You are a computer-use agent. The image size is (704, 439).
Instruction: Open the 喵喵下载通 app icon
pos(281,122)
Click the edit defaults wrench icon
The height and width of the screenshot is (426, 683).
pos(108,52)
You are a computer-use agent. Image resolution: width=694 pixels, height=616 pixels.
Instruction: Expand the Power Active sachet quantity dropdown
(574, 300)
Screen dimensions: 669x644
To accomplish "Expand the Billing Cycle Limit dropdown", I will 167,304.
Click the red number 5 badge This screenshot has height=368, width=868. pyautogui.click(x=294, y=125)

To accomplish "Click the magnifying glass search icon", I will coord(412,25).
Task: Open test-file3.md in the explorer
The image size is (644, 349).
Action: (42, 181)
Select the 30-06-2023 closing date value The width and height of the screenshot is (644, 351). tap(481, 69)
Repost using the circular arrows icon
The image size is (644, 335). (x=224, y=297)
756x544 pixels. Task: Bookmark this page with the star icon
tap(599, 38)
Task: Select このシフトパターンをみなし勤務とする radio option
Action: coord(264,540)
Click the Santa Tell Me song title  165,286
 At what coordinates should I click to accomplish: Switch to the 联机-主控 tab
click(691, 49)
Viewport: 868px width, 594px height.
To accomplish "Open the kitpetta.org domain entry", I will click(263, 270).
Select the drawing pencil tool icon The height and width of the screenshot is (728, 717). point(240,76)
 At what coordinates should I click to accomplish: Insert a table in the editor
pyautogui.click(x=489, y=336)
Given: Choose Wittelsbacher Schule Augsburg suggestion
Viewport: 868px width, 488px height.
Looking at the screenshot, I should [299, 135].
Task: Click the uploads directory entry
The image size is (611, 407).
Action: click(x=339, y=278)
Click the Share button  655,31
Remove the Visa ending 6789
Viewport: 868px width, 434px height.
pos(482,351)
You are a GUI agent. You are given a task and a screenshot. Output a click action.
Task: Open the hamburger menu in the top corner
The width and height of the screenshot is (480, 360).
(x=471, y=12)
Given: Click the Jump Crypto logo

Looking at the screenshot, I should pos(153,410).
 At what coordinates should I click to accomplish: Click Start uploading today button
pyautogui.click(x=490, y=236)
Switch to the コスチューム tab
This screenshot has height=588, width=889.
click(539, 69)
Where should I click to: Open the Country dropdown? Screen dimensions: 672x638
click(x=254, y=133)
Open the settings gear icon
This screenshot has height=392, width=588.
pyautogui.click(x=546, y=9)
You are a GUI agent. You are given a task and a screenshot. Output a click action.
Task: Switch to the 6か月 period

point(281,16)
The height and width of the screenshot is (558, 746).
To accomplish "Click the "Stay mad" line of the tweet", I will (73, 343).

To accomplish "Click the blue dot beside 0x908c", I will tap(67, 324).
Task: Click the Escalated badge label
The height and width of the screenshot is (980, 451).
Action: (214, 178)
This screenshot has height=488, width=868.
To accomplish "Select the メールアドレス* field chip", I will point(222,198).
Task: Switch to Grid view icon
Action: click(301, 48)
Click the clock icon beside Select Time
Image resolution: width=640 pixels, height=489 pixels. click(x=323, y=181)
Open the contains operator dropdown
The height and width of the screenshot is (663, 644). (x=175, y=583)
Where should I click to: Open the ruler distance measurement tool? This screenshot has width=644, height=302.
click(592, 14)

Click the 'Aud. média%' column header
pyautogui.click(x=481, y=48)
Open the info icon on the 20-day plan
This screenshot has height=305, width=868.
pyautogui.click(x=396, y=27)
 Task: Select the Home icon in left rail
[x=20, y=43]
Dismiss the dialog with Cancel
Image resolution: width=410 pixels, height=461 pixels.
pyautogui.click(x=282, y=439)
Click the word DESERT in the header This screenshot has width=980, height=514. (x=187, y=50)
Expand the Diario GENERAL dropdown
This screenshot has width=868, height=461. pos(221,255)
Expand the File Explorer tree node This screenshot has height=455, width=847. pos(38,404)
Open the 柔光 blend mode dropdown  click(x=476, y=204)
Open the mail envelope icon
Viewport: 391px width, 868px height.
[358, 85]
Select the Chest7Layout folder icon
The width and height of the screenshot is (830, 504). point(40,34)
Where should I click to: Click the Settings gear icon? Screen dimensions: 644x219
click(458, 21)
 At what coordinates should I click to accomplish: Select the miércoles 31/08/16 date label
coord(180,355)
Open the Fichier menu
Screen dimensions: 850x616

........

__What needs to be done__. Retype the records, line for line.

__Exercise output__.
You are a computer-use agent. The image size is (704, 439).
Instruction: Open the 喵喵下载通 app icon
pos(281,122)
Click the edit defaults wrench icon
The height and width of the screenshot is (426, 683).
pos(108,52)
You are a computer-use agent. Image resolution: width=694 pixels, height=616 pixels.
Instruction: Expand the Power Active sachet quantity dropdown
(574, 300)
Screen dimensions: 669x644
To accomplish "Expand the Billing Cycle Limit dropdown", I will 167,304.
Click the red number 5 badge This screenshot has height=368, width=868. pyautogui.click(x=294, y=125)

To accomplish "Click the magnifying glass search icon", I will coord(412,25).
Task: Open test-file3.md in the explorer
The image size is (644, 349).
Action: (42, 181)
Select the 30-06-2023 closing date value The width and height of the screenshot is (644, 351). tap(481, 69)
Repost using the circular arrows icon
The image size is (644, 335). (x=224, y=297)
756x544 pixels. Task: Bookmark this page with the star icon
tap(599, 38)
Task: Select このシフトパターンをみなし勤務とする radio option
Action: coord(264,540)
Click the Santa Tell Me song title  165,286
 At what coordinates should I click to accomplish: Switch to the 联机-主控 tab
click(691, 49)
Viewport: 868px width, 594px height.
To accomplish "Open the kitpetta.org domain entry", I will click(263, 270).
Select the drawing pencil tool icon The height and width of the screenshot is (728, 717). point(240,76)
 At what coordinates should I click to accomplish: Insert a table in the editor
pyautogui.click(x=489, y=336)
Given: Choose Wittelsbacher Schule Augsburg suggestion
Viewport: 868px width, 488px height.
Looking at the screenshot, I should [299, 135].
Task: Click the uploads directory entry
The image size is (611, 407).
Action: click(x=339, y=278)
Click the Share button  655,31
Remove the Visa ending 6789
Viewport: 868px width, 434px height.
pos(482,351)
You are a GUI agent. You are given a task and a screenshot. Output a click action.
Task: Open the hamburger menu in the top corner
The width and height of the screenshot is (480, 360).
(x=471, y=12)
Given: Click the Jump Crypto logo

Looking at the screenshot, I should pos(153,410).
 At what coordinates should I click to accomplish: Click Start uploading today button
pyautogui.click(x=490, y=236)
Switch to the コスチューム tab
This screenshot has height=588, width=889.
click(539, 69)
Where should I click to: Open the Country dropdown? Screen dimensions: 672x638
click(x=254, y=133)
Open the settings gear icon
This screenshot has height=392, width=588.
pyautogui.click(x=546, y=9)
You are a GUI agent. You are given a task and a screenshot. Output a click action.
Task: Switch to the 6か月 period

point(281,16)
The height and width of the screenshot is (558, 746).
To accomplish "Click the "Stay mad" line of the tweet", I will (73, 343).

To accomplish "Click the blue dot beside 0x908c", I will tap(67, 324).
Task: Click the Escalated badge label
The height and width of the screenshot is (980, 451).
Action: (214, 178)
This screenshot has height=488, width=868.
To accomplish "Select the メールアドレス* field chip", I will point(222,198).
Task: Switch to Grid view icon
Action: click(301, 48)
Click the clock icon beside Select Time
Image resolution: width=640 pixels, height=489 pixels. click(x=323, y=181)
Open the contains operator dropdown
The height and width of the screenshot is (663, 644). (x=175, y=583)
Where should I click to: Open the ruler distance measurement tool? This screenshot has width=644, height=302.
click(592, 14)

Click the 'Aud. média%' column header
pyautogui.click(x=481, y=48)
Open the info icon on the 20-day plan
This screenshot has height=305, width=868.
pyautogui.click(x=396, y=27)
 Task: Select the Home icon in left rail
[x=20, y=43]
Dismiss the dialog with Cancel
Image resolution: width=410 pixels, height=461 pixels.
pyautogui.click(x=282, y=439)
Click the word DESERT in the header This screenshot has width=980, height=514. (x=187, y=50)
Expand the Diario GENERAL dropdown
This screenshot has width=868, height=461. pos(221,255)
Expand the File Explorer tree node This screenshot has height=455, width=847. pos(38,404)
Open the 柔光 blend mode dropdown  click(x=476, y=204)
Open the mail envelope icon
Viewport: 391px width, 868px height.
[358, 85]
Select the Chest7Layout folder icon
The width and height of the screenshot is (830, 504). point(40,34)
Where should I click to: Click the Settings gear icon? Screen dimensions: 644x219
click(458, 21)
 At what coordinates should I click to accomplish: Select the miércoles 31/08/16 date label
coord(180,355)
Open the Fichier menu
Screen dimensions: 850x616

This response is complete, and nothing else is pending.